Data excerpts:
========

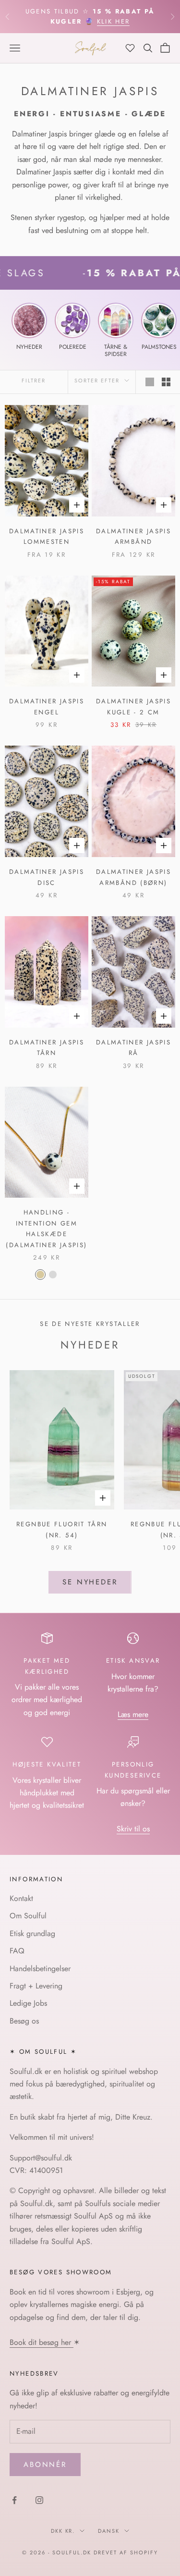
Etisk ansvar (133, 1660)
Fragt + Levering (36, 1985)
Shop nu (120, 21)
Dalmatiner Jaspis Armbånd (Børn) (133, 877)
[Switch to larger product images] (149, 382)
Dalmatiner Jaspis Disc (46, 877)
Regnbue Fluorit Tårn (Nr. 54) (62, 1529)
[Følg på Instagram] (39, 2500)
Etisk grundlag (32, 1933)
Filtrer (34, 380)
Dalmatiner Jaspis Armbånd (133, 536)
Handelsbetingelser (40, 1968)
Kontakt (21, 1898)
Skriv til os (133, 1828)
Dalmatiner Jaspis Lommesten (46, 536)
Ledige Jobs (28, 2003)
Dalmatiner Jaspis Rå (133, 1047)
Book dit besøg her (41, 2342)
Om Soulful (28, 1915)
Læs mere (133, 1714)
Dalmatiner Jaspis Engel (46, 706)
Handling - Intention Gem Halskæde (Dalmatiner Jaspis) (46, 1228)
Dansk (109, 2531)
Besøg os (24, 2020)
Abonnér (45, 2464)
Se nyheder (90, 1582)
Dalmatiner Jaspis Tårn (46, 1047)
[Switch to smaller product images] (166, 382)
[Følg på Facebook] (14, 2500)
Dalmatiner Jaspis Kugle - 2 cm (133, 706)
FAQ (17, 1950)
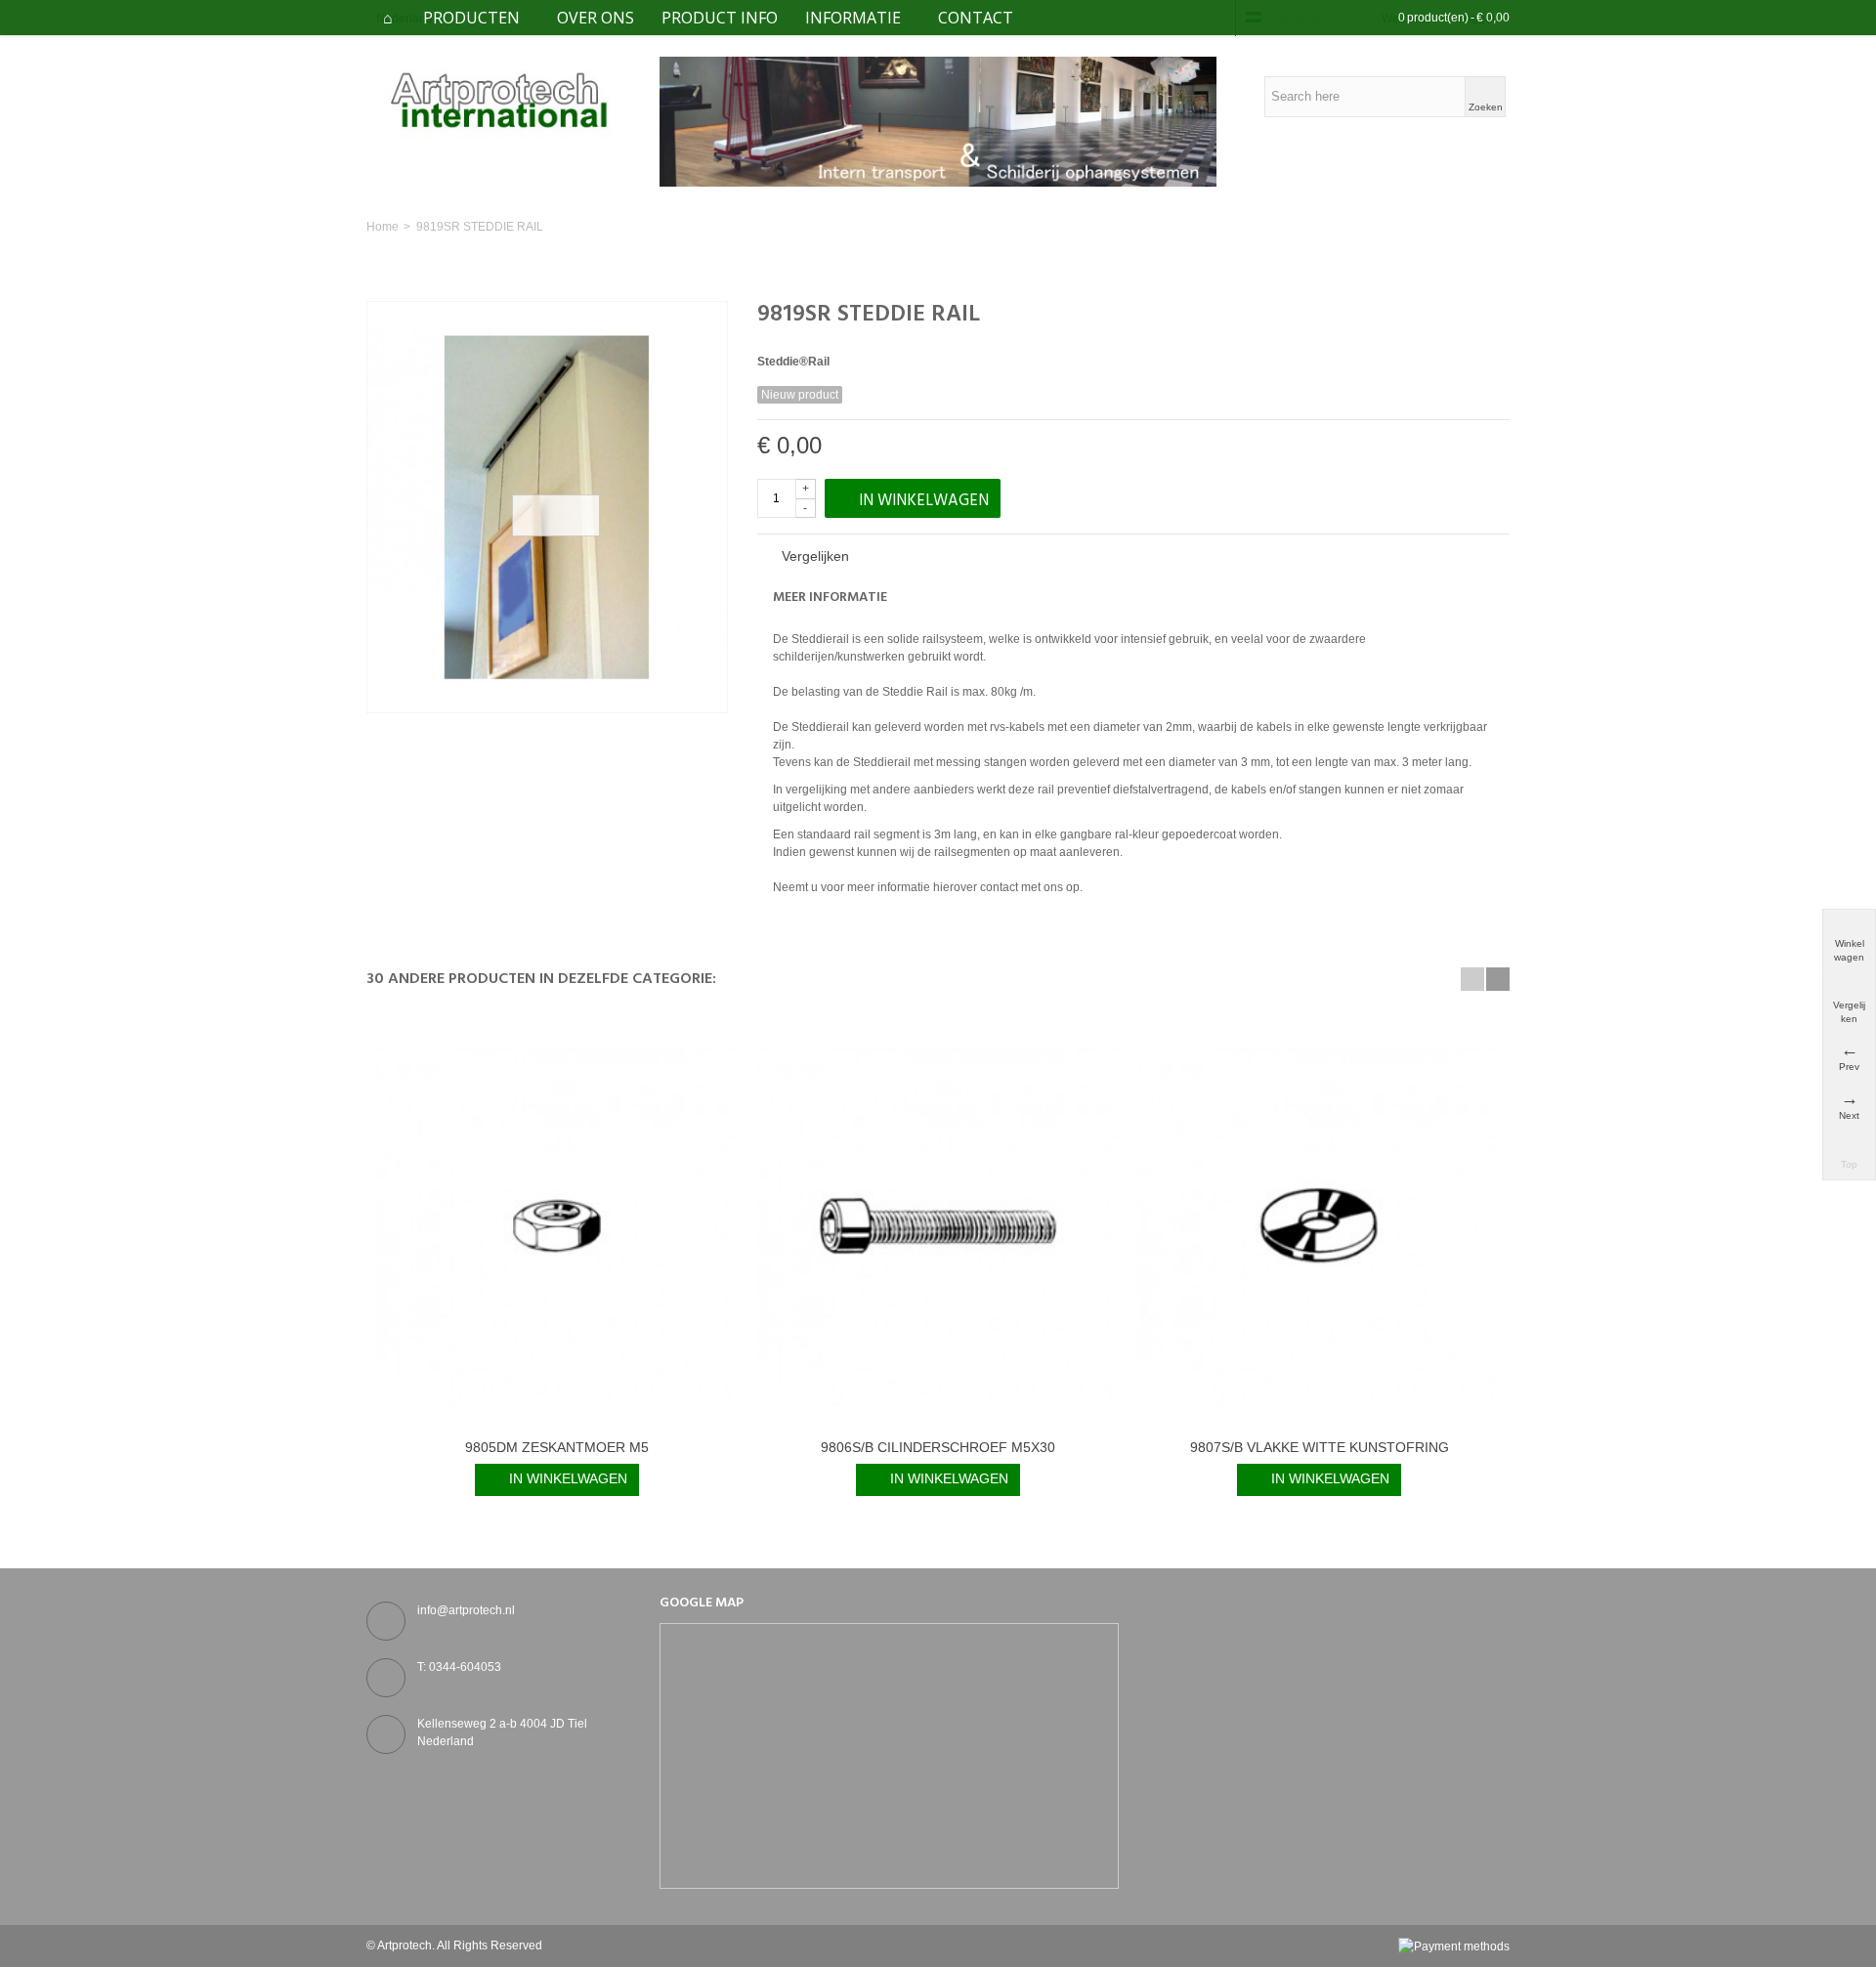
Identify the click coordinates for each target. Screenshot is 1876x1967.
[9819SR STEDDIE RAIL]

========

WHAT THE TASK ASKS:
No pictures should appear in the copy, and each record above is to be returned exactly.

ANSWER SPACE:
Etisk ansvar (133, 1660)
Fragt + Levering (36, 1985)
Shop nu (120, 21)
Dalmatiner Jaspis Armbånd (Børn) (133, 877)
[Switch to larger product images] (149, 382)
Dalmatiner Jaspis Disc (46, 877)
Regnbue Fluorit Tårn (Nr. 54) (62, 1529)
[Følg på Instagram] (39, 2500)
Etisk grundlag (32, 1933)
Filtrer (34, 380)
Dalmatiner Jaspis Armbånd (133, 536)
Handelsbetingelser (40, 1968)
Kontakt (21, 1898)
Skriv til os (133, 1828)
Dalmatiner Jaspis Lommesten (46, 536)
Ledige Jobs (28, 2003)
Dalmatiner Jaspis Rå (133, 1047)
Book dit besøg her (41, 2342)
Om Soulful (28, 1915)
Læs mere (133, 1714)
Dalmatiner Jaspis Engel (46, 706)
Handling - Intention Gem Halskæde (Dalmatiner Jaspis) (46, 1228)
Dansk (109, 2531)
Besøg os (24, 2020)
Abonnér (45, 2464)
Se nyheder (90, 1582)
Dalmatiner Jaspis Tårn (46, 1047)
[Switch to smaller product images] (166, 382)
[Følg på Facebook] (14, 2500)
Dalmatiner Jaspis Kugle - 2 cm (133, 706)
FAQ (17, 1950)
Identify the click coordinates for each target. Screenshot is 1876x1967.
[9819SR STEDDIE RAIL]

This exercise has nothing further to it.